··· Data section ···

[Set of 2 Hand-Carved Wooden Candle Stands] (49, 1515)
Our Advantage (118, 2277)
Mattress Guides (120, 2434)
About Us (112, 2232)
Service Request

···

Your assignment.
Reproduce exactly what is written in the listing above.

Answer to this task.
[Set of 2 Hand-Carved Wooden Candle Stands] (49, 1515)
Our Advantage (118, 2277)
Mattress Guides (120, 2434)
About Us (112, 2232)
Service Request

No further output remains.